The Game (I am white - It was played at Hastings & St Leonards Chess club. 10 September 2025). It was tense - I needed to win this game to claim the Bradley Martin Cup, at the end of the summer competition.
The moves - if you want to play along -
1. e4 c5 2. Nf3 d6 3. Bb5+ Bd7 4. Bxd7+ Qxd7 5. c4 Nf6 6. d3 Nc6 7. O-O g6 8. a3 Bg7 9. Nc3 O-O 10. Bd2 e6 11. Re1 a6 12. Na4 Qc7 13. Bf4 Nh5 14. Be3 b5 15. cxb5 axb5 16. Nc3 b4 17. axb4 cxb4 18. Na4 Ra6 19. Rb1 Rfa8 20. b3 Qb7 21. d4 Rd8 22. Qe2 e5 23. d5 Nd4 24. Nxd4 exd4 25. Bd2 Be5 26. Qc4 Rb8 27. Ra1 Bf6 28. Nc5 dxc5 29. Qxa6 Qe7 30. Qa7 Rb7 31. Qa6 Be5 32. Qd3 Nf4 33. Bxf4 Bxf4 34. Qf3 Be5 35. Ra8+ (black resigns)
The story - for those who enjpy words rather than chess moves.
The Sicilian Defence had reached a tense middlegame.
Both sides had castled, the centre was locked, and the queens were circling like predators.

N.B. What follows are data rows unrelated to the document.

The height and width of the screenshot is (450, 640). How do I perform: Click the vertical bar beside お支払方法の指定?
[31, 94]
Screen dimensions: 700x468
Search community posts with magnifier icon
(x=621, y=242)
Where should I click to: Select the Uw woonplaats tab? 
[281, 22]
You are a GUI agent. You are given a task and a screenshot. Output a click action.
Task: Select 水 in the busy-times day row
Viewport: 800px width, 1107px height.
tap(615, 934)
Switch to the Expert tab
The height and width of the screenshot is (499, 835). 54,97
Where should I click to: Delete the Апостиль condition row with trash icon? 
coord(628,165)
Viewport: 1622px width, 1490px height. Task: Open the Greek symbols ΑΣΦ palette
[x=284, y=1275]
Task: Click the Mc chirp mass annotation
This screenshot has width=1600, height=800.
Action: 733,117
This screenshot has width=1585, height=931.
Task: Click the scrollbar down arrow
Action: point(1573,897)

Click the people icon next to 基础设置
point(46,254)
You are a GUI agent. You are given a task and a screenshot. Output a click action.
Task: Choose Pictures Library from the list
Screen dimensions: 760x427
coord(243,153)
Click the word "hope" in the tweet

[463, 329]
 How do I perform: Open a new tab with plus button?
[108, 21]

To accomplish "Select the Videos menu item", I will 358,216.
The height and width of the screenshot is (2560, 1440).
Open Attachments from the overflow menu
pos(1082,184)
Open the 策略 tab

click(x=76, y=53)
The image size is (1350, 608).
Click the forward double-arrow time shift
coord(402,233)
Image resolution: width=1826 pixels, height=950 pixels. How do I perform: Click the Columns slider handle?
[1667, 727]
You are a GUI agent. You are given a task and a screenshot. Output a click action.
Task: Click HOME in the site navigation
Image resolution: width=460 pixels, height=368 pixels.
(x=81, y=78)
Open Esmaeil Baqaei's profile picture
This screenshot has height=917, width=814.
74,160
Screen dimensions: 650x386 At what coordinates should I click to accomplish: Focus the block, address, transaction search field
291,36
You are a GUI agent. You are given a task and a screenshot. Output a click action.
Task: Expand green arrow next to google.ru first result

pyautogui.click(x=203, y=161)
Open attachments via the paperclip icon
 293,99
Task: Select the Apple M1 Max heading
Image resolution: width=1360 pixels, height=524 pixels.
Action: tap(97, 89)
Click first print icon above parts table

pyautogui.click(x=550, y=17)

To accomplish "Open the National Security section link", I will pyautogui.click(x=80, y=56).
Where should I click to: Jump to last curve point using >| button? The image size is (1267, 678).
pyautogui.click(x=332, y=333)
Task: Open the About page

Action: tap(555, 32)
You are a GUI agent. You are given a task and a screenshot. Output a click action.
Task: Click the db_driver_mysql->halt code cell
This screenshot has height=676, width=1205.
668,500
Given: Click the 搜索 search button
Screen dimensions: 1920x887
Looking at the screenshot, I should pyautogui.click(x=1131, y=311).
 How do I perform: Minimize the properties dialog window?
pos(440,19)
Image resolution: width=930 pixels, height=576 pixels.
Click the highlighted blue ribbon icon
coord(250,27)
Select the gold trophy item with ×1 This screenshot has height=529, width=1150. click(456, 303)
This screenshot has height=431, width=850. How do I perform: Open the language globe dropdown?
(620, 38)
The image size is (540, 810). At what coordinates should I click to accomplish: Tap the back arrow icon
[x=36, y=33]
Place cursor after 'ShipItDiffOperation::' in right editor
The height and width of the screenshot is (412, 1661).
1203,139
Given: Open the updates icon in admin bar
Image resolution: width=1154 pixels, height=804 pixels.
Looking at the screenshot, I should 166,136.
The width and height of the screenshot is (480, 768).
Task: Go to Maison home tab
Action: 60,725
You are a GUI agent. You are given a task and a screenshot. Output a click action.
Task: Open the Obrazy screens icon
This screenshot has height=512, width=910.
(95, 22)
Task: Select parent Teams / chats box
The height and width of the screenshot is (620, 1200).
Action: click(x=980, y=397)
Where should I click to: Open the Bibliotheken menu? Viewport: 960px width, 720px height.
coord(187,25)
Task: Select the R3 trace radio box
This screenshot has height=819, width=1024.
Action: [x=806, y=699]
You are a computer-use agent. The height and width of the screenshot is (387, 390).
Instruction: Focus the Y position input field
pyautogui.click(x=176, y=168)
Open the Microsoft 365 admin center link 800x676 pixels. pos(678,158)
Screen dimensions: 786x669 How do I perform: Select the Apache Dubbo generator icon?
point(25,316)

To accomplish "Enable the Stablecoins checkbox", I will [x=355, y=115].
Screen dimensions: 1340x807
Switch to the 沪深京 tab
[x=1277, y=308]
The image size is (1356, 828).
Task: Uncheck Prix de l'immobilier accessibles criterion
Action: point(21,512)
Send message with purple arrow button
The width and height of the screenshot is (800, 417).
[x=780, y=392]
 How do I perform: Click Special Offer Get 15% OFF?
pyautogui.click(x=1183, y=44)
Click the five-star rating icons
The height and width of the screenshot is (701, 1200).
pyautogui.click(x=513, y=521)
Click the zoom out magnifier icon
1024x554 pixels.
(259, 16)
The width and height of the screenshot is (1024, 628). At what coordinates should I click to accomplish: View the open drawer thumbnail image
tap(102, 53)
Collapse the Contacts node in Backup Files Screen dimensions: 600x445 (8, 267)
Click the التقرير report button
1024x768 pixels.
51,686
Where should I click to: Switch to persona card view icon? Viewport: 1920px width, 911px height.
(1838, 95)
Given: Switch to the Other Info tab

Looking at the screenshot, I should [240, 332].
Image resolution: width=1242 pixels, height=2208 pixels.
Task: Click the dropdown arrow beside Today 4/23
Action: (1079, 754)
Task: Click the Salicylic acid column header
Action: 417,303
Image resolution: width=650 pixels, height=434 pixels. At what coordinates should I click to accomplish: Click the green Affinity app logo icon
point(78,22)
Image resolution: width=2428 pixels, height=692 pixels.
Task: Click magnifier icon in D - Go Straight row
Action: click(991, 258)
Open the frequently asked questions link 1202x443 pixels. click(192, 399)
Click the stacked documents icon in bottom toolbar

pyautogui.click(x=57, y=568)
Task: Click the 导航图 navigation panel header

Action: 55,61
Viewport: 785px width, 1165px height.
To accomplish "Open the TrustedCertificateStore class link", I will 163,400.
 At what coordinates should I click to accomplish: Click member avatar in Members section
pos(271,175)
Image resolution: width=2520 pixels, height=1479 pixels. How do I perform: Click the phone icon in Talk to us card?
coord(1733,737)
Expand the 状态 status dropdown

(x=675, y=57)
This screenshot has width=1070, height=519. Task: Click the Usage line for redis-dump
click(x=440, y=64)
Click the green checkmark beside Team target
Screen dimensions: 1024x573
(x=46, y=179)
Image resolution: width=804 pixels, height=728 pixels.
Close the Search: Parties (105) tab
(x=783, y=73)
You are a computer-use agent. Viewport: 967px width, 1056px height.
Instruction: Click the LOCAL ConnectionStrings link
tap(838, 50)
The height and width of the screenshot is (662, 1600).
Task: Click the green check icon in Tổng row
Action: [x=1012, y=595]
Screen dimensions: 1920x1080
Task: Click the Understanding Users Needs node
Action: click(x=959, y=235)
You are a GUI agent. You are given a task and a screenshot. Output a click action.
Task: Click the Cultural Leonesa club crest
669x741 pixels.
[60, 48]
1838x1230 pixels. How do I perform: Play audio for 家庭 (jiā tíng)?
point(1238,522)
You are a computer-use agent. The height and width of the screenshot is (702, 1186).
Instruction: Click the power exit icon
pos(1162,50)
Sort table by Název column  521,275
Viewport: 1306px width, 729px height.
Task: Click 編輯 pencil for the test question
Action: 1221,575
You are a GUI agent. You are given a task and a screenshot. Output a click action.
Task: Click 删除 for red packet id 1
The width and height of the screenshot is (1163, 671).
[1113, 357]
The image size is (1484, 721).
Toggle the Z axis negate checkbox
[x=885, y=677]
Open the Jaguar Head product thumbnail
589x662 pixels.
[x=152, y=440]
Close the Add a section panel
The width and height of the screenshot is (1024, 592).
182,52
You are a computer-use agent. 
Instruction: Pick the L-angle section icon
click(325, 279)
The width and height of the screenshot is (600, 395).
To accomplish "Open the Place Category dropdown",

But I saw something. A seed of an idea.
If I could lure Amir’s bishop to f6, then a knight jump to c5 would split the board in two. Not immediately — but later, at the right moment. The challenge was not spotting the move. It was planting the trap and waiting for it to ripen.
That meant repositioning my queen, manoeuvring my pieces, and—most importantly—keeping my face still. If Amir sensed the danger, he’d never walk into it.